Sin embargo, entre la resignación y el agobio, las fuentes del Ministerio consultadas han dudado de que, a pesar de que la UE otorgue la prórroga hasta el 30 de junio, la Cámara de los Comunes (el Parlamento británico) logre aprobar el Brexit. "El problema no es May, sino el Parlamento británico", ha subrayado uno de los funcionarios, que ha comentado una constante respaldada por otros funcionarios: "(La Cámara de los Comunes) no sabe lo que quiere".

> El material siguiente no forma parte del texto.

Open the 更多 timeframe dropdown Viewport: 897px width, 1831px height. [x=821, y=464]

Otros dirigen sus críticas y dudas hacia la primera ministra por su incapacidad de lograr en dos oportunidades (enero y marzo) que el Parlamento de Reino Unido apruebe el acuerdo que negoció con la UE. Y remarcan, además, la falta de autoridad al interior de su formación, el Partido Conservador, en la que se encuentran muchos de los diputados que bloquean la retirada acordada con la UE.

La desconfianza hacia la primera ministra y al Parlamento británico, que en dos ocasiones rechazó el acuerdo entre May y la UE, también será evaluado por los países representados en el Consejo Europeo al tomar una decisión.

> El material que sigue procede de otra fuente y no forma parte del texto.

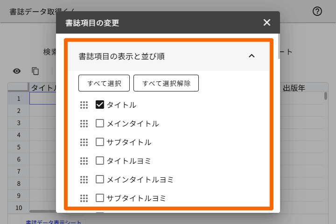Click drag handle beside サブタイトルヨミ

84,198
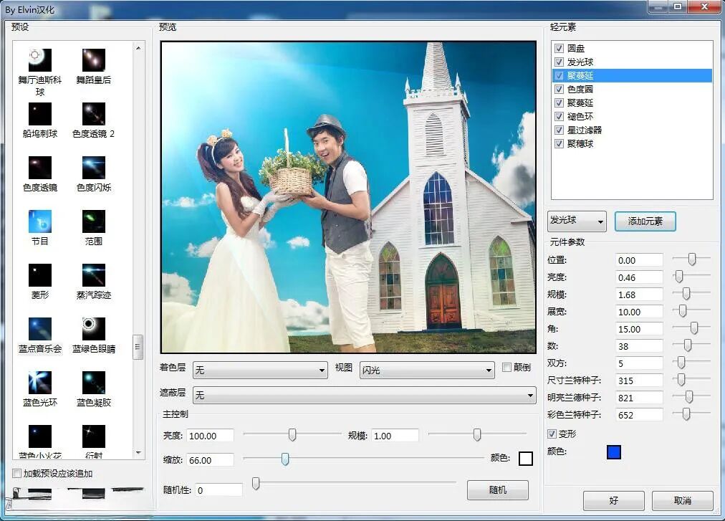The image size is (725, 521).
Task: Uncheck the 圆盘 element checkbox
Action: [x=559, y=49]
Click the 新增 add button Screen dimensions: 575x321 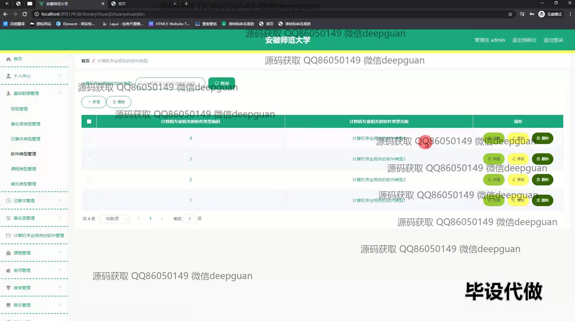(x=93, y=102)
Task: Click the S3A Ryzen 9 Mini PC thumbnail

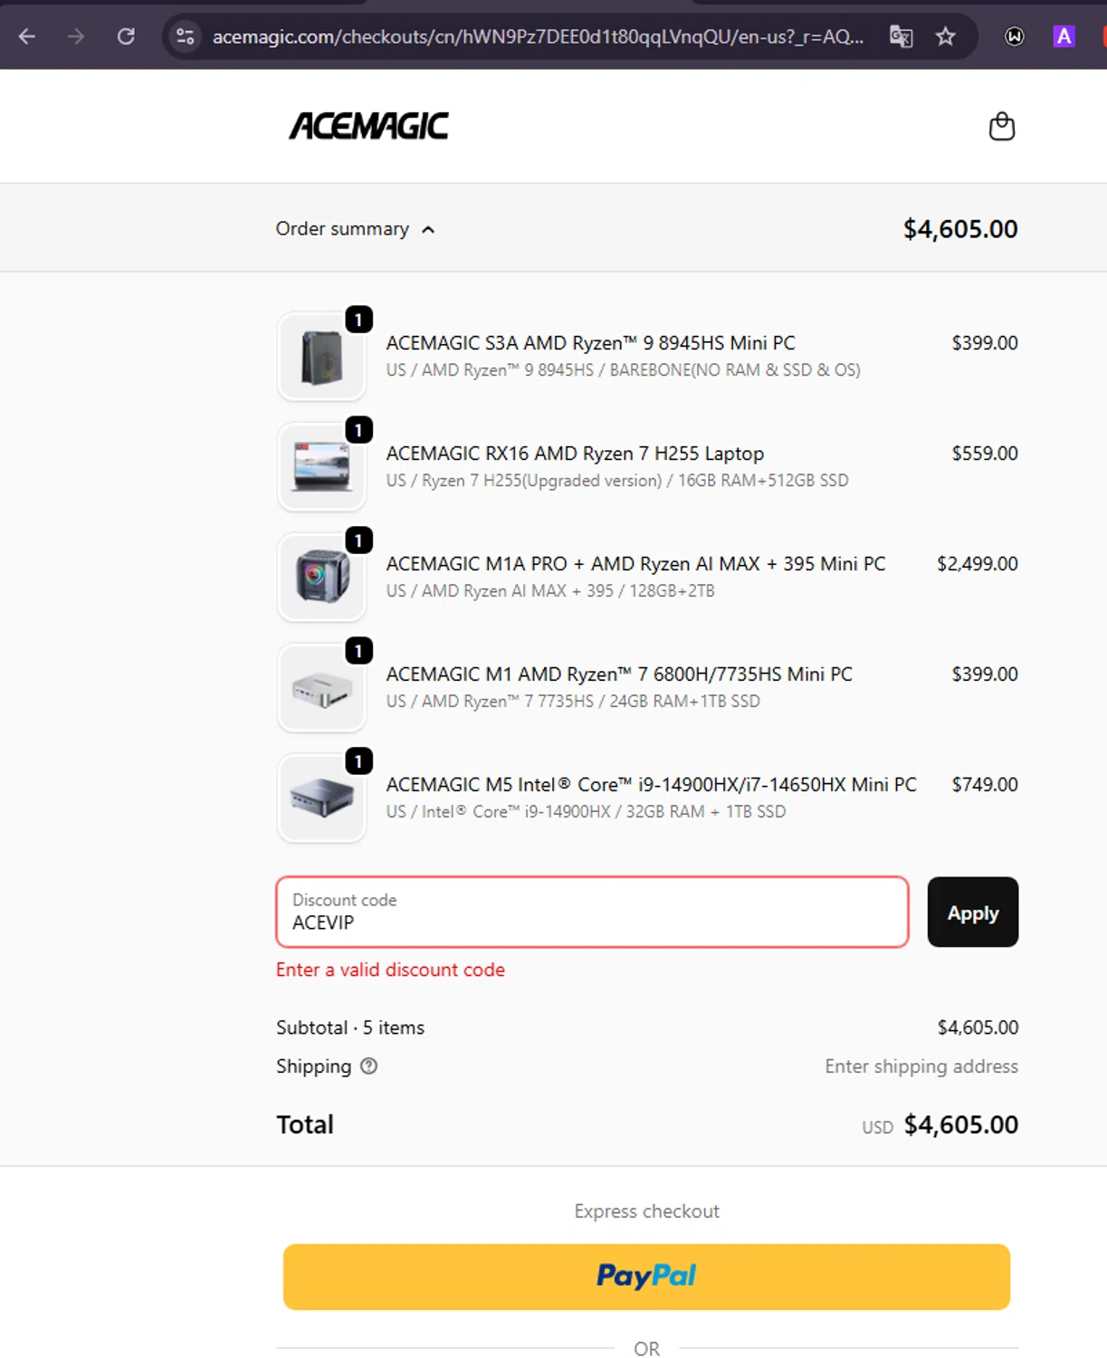Action: [322, 357]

May ganará tiempo en el caso en el que la UE le conceda una prórroga corta, hasta el 30 de junio, pero se enfrentará con el mismo problema que todavía no ha podido solucionar: la negativa de su propio Parlamento y de los diputados de su partido a aceptar algunas órdenes de Bruselas, algo que a Reino Unido siempre le incomodó. De momento, May está de un lado y la Comisión Europea del otro. Definirá el Consejo Europeo.

Alemania envía un guiño a May

Alemania ha sido el primer Estado de la UE que ha valorado el pedido de prórroga de Mayo y le ha enviado un guiño a la primera ministra británica. "Saludamos que haya una solicitud clara por parte del Reino Unido", ha dicho el portavoz del Gobierno alemán, Steffen Seibert y ha añadido que constituye "la base sobre la cual los Veintisiete podrán reaccionar este jueves y viernes (en la cubre del Consejo Europeo)".